### Exercise requirements
a – In the account of the walk to Aqualate Mere, translate the following sentence into French: "Meretown is a hamlet today, but was an important centre in medieval times."
b – Continue the account of the walk to Aqualate Mere and Norbury Junction from the point where it stops.

### Document section
▬▬▬

Wednesday, 18 January 2012

Aqualate Mere and Norbury Junction

The A519 from Eccleshall to Newport runs along a low ridge as it approaches Shropshire. I had arranged to meet Mike in Sutton, one of the villages on that ridge but finding nowhere to stop on the main road, I was forced to wander a little. I eventually found him parked on the verge where the minor road to Gnosall flattens out at the bottom of the ridge.

After two very cold days, Wednesday was considerably milder and we set off along the base of the ridge optimistic that the rain would hold off.


Across fields towards Forton

A kilometre across rough fields brought us to Forton, the next village along the ridge, the path coming out on the minor road beside All Saints church. First built in the 12th century, much of the present church is the result of an 18th century remodelling. It remains a handsome building of dressed sandstone.


All Saints, Forton

Forton Hall next door is also a handsome building. It was constructed in 1655 by Edwin Skrymsher (and more of the Skrymsher family later) for the cost of £100 – less than I paid for my walking boots.


Forton Hall - cheaper than a pair of boots

We strolled down the lane from Forton to Meretown, crossing a bridge that spans the defunct Newport arm of the Shropshire Union Canal and the River Meese at the same point. We paused on the bridge trying to understand how it all worked. The aqueduct built in 1833 to carry the canal over the river has gone, and the site is further complicated by an extra stream which we decided must be a mill race. According to Staffordshire Past Track, the dilapidated building by the stream was Meretown Mill, a 16th or 17th century construction, though there is documentary evidence of a mill being here since before the Norman invasion.


The remains of Meretown Mill hidden among the trees

Meretown is a hamlet today, but was an important centre in medieval times. The Domesday book describes Forton as being part of the manor of Mere, which had a fishery worth 4000 eels.

We left the road and crossed the boggy land towards the western end of Aqualate Mere, the source of those eels. The path was mainly dry, though in places we were glad the wet grass and mud were still frozen, allowing us to walk on the top of the ground rather than slog through the mire.

▬▬▬

### Information shown

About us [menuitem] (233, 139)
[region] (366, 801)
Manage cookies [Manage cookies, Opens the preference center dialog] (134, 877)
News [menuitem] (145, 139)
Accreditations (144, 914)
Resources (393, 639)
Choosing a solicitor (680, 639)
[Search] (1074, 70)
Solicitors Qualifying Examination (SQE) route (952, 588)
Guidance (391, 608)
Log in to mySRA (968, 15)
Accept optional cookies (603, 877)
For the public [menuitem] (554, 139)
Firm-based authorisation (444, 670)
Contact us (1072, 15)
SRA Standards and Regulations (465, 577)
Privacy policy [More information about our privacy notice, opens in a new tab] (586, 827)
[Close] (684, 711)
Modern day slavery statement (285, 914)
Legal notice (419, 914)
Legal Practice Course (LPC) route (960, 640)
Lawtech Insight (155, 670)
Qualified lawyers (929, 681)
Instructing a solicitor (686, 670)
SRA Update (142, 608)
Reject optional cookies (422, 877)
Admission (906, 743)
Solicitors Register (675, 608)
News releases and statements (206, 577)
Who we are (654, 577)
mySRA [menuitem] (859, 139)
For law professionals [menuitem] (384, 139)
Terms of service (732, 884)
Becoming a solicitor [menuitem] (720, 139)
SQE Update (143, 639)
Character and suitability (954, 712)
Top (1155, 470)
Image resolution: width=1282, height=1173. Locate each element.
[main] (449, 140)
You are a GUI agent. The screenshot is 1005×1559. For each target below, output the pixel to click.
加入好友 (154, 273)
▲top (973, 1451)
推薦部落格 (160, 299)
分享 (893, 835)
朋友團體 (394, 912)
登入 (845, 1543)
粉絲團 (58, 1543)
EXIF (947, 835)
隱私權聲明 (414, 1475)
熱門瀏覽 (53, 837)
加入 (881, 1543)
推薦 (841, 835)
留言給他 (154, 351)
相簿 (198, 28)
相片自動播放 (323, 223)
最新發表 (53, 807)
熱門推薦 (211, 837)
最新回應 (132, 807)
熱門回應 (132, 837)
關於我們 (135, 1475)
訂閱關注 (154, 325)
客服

▬▬▬

### Results
a – Meretown est aujourd'hui un hameau, mais c'était un centre important à l'époque médiévale.

b –
Mike and a tree, near Aqualate Mere

Aqualate Mere is the largest natural lake in the West Midlands (admittedly hardly a region famed for its lakes). A kettle lake formed by glacial melt water some 50,000 years ago, it is 1.5 km long, 0.5 km wide but nowhere more than a metre deep. The same glaciation formed the esker along the northern bank. The area is part of the private Aqualate Estate, but the lake itself and the wetlands to its west and north are a National Nature Reserve.

We made our way between two drains, past a wood and then back across the River Meese on a footbridge just to the east of the lake; the slow moving waters still carrying a film of ice. Here reed beds obscured our view of the lake, while from the north it is hidden by the gravel bank of the esker.


Reed beds on the River Meese

 We failed to spot any of what Natural England calls Aqualate’s ‘star species’; bitterns, ospreys or reed warblers (not that either of us would have recognised a reed warbler if we had trodden on it), but we did watch two geese launching themselves into the air some fifty metres ahead of us. Smaller than the common Canada geese with well-defined black and white markings, I am confident(ish) that they were barnacle geese, winter residents in British coastal regions, but occasionally seen this far inland.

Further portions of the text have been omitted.